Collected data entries
- - - - - - -

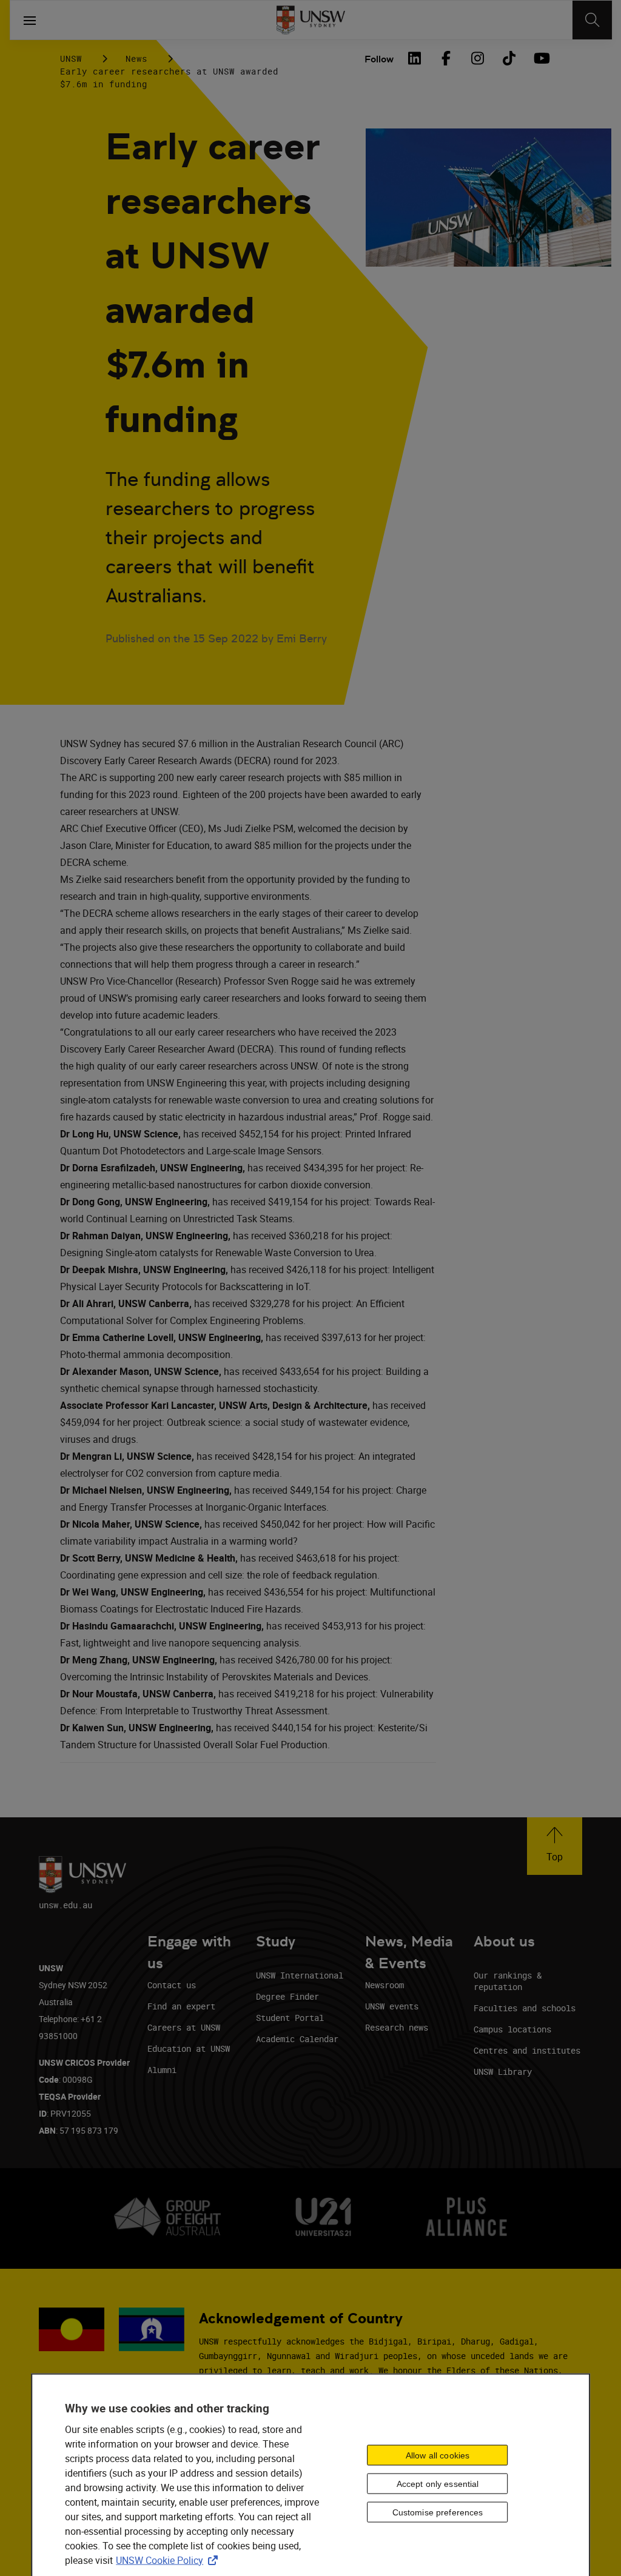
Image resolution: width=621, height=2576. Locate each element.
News (136, 58)
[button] (554, 1846)
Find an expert (181, 2006)
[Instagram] (477, 58)
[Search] (592, 20)
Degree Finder (287, 1996)
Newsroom (384, 1985)
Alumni (161, 2069)
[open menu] (29, 20)
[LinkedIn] (414, 58)
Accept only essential (438, 2484)
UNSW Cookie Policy (169, 2559)
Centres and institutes (527, 2050)
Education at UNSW (188, 2048)
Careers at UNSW (183, 2027)
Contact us (171, 1985)
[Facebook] (446, 58)
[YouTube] (540, 58)
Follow (379, 59)
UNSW (71, 58)
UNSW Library (503, 2071)
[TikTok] (509, 58)
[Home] (311, 20)
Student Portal (290, 2017)
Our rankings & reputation (508, 1980)
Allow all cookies (437, 2455)
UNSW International (299, 1975)
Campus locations (512, 2029)
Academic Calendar (297, 2039)
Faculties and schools (525, 2008)
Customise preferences (437, 2512)
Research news (396, 2027)
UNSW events (391, 2006)
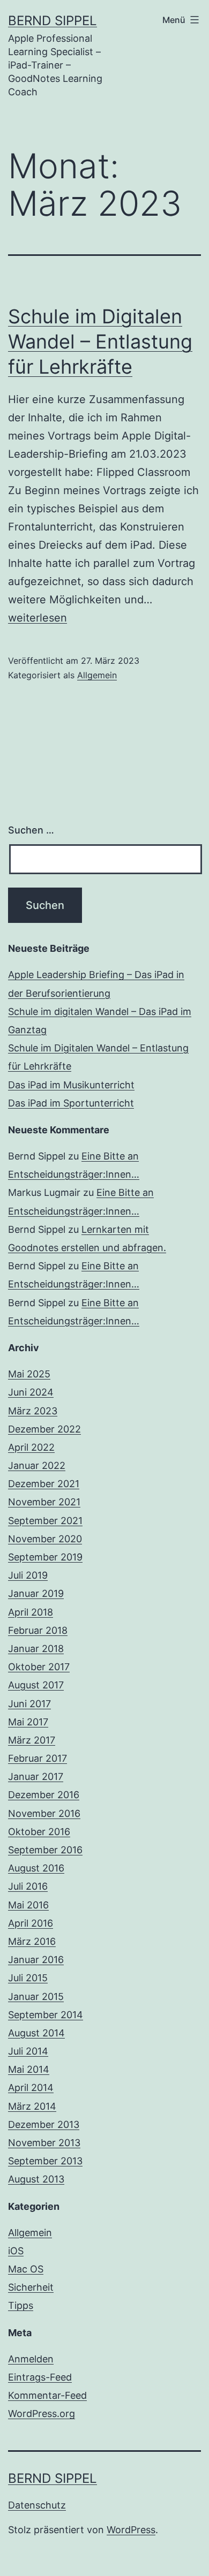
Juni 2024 (31, 1392)
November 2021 (44, 1501)
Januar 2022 (36, 1465)
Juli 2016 (28, 1886)
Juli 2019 (28, 1575)
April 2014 (31, 2087)
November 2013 (44, 2142)
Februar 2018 (38, 1630)
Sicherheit (31, 2287)
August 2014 (36, 2033)
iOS (16, 2250)
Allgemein (97, 675)
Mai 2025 (29, 1374)
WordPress (131, 2529)
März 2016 (32, 1941)
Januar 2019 (36, 1593)
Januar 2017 (35, 1776)
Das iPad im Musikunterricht (71, 1084)
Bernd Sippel (52, 20)
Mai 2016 (28, 1905)
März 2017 (31, 1740)
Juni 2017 (29, 1703)
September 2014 (45, 2014)
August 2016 (36, 1868)
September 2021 (45, 1520)
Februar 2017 (37, 1758)
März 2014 (32, 2106)
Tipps (20, 2305)
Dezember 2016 (43, 1794)
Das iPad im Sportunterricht (71, 1103)
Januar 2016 (36, 1959)
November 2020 (45, 1538)
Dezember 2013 (43, 2124)
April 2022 (31, 1447)
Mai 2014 (28, 2069)
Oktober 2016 (39, 1831)
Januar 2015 (36, 1996)
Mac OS (25, 2269)
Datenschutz (37, 2505)
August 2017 (36, 1685)
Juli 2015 (28, 1977)
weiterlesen (37, 617)
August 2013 (36, 2179)
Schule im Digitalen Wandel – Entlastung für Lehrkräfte (100, 341)
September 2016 (45, 1849)
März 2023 (32, 1410)
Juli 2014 (28, 2051)
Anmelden (31, 2359)
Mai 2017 (28, 1722)
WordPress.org (41, 2413)
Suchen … (31, 830)
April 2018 (30, 1612)
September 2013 (45, 2160)
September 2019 (45, 1557)
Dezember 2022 (44, 1429)
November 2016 (44, 1813)
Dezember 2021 (43, 1483)
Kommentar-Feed (47, 2395)
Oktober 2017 (39, 1666)
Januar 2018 (36, 1648)
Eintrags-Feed (40, 2377)
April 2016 (30, 1923)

- - - - - - -

Each line containing the word "Juli" needs to be copied from the data above.

# WRITTEN SOLUTION
Juli 2016 (28, 1886)
Juli 2019 (28, 1575)
Juli 2015 (28, 1977)
Juli 2014 (28, 2051)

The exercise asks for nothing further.